You are viewing a plain text version of this content. The canonical link for it is here.

Posted to user@spark.apache.org by Ufuk Celebi <u....@fu-berlin.de> on 2013/10/28 17:25:33 UTC

Task output before a shuffle

Hey everybody,

I just watched the Spark Internals presentation [1] from the December 2012 dev meetup and have a couple of questions regarding the output of tasks before a shuffle.

1. Can anybody confirm that the default is still to persist stage output to RAM/disk and then have the following tasks pull it (see [1] around 45:40)? I guess a couple of things have changed since last year. I just want to be sure that this is not one of those things. ;-)

2. Is it possible to switch to a "push" model between stages instead of having the following tasks "pull" the result? I guess this is equivalent to the question whether it is possible to turn persisting results off.

3. Does the data need to be fully persisted before the next stage can start? Or will the following task start pulling data before everything is written out?

4. Is the main motivation for persisting to have faster recovery times on failures (e.g. checkpointing)?

Best wishes,

Ufuk

[1] http://www.youtube.com/watch?v=49Hr5xZyTEA

Re: Task output before a shuffle

Posted by Ufuk Celebi <u....@fu-berlin.de>.

On 29 Oct 2013, at 02:47, Matei Zaharia <ma...@gmail.com> wrote:
> Yes, we still write out data after these tasks in Spark 0.8, and it needs to be written out before any stage that reads it can start. The main reason is simplicity when there are faults, as well as more flexible scheduling (you don't have to decide where each reduce task is in advance, you can have more reduce tasks than you have CPU cores, etc).

Thank you for the answer! I have a follow-up:

In which fraction (RDD or non-RDD) of the heap will the output be stored before spilling to disk?

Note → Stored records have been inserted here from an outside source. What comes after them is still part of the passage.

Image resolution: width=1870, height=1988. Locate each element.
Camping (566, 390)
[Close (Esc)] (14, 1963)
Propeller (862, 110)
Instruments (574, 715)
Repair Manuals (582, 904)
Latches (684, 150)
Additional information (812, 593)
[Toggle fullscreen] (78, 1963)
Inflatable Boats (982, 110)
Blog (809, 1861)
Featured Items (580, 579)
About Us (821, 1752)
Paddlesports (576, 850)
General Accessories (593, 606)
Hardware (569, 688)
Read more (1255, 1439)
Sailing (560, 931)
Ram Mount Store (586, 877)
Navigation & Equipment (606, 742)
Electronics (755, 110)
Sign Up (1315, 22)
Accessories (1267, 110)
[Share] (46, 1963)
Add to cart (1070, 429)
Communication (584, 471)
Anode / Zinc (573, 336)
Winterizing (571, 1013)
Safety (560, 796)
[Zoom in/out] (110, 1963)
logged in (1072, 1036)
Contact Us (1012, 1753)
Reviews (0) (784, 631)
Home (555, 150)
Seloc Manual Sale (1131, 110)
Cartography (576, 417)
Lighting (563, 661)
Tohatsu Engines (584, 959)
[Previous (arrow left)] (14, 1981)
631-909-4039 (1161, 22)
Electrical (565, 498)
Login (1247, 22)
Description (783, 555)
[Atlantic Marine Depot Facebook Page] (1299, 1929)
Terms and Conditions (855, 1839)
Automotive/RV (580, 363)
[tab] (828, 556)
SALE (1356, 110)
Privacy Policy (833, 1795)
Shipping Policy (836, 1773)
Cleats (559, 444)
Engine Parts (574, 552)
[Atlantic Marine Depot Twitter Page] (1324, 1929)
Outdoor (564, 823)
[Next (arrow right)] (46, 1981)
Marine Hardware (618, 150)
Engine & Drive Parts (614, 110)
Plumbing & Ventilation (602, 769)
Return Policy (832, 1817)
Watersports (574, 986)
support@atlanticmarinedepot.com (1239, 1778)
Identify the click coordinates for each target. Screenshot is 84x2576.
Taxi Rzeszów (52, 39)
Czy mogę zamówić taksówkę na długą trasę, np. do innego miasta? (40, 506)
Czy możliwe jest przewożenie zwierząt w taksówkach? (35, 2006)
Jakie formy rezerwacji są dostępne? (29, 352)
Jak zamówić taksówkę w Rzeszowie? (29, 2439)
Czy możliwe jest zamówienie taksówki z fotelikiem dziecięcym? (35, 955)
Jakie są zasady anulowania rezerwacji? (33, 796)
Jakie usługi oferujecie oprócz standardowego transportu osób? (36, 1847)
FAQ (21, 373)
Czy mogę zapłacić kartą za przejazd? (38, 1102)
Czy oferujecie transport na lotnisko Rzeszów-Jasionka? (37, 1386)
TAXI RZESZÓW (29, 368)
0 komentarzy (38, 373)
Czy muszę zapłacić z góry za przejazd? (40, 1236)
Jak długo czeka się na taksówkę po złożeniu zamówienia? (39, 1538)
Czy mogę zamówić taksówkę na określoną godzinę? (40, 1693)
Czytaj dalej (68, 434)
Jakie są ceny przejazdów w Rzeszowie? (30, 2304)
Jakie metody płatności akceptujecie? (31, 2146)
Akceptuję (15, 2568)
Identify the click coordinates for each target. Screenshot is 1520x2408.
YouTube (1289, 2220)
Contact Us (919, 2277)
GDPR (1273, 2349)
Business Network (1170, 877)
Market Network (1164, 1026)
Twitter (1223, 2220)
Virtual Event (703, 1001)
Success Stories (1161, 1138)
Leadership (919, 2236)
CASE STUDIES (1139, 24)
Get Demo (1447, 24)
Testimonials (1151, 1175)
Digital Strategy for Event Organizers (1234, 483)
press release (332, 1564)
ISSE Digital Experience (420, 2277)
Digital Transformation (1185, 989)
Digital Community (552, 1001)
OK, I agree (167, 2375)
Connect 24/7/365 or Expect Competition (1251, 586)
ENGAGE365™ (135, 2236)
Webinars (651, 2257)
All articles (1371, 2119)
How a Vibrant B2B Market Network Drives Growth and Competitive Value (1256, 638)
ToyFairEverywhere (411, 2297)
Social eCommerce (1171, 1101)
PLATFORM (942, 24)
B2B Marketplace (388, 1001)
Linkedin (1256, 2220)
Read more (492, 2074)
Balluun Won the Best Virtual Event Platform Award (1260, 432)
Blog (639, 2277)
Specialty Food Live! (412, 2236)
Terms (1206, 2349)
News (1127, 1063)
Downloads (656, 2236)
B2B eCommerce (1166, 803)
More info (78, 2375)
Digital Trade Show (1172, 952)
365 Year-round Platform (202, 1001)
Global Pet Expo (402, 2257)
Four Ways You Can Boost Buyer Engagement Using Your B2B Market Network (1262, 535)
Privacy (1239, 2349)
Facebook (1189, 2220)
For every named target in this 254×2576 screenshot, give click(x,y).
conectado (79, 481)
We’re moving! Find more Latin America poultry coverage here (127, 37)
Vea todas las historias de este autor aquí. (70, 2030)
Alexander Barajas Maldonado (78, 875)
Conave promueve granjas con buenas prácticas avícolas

I have a job where I read over all large data set once and don't persist anything. Would it make sense to set "spark.storage.memoryFraction" to a smaller value in order to avoid spilling to disk?

- Ufuk

Re: Task output before a shuffle

Posted by Matei Zaharia <ma...@gmail.com>.

Hi Ufuk,

Yes, we still write out data after these tasks in Spark 0.8, and it needs to be written out before any stage that reads it can start. The main reason is simplicity when there are faults, as well as more flexible scheduling (you don't have to decide where each reduce task is in advance, you can have more reduce tasks than you have CPU cores, etc).

Matei

On Oct 28, 2013, at 9:25 AM, Ufuk Celebi <u....@fu-berlin.de> wrote:

> Hey everybody,
> 
> I just watched the Spark Internals presentation [1] from the December 2012 dev meetup and have a couple of questions regarding the output of tasks before a shuffle.
> 
> 1. Can anybody confirm that the default is still to persist stage output to RAM/disk and then have the following tasks pull it (see [1] around 45:40)? I guess a couple of things have changed since last year. I just want to be sure that this is not one of those things. ;-)
> 
> 2. Is it possible to switch to a "push" model between stages instead of having the following tasks "pull" the result? I guess this is equivalent to the question whether it is possible to turn persisting results off.
> 
> 3. Does the data need to be fully persisted before the next stage can start? Or will the following task start pulling data before everything is written out?
> 
> 4. Is the main motivation for persisting to have faster recovery times on failures (e.g. checkpointing)?
> 
> Best wishes,
> 
> Ufuk
> 
> [1] http://www.youtube.com/watch?v=49Hr5xZyTEA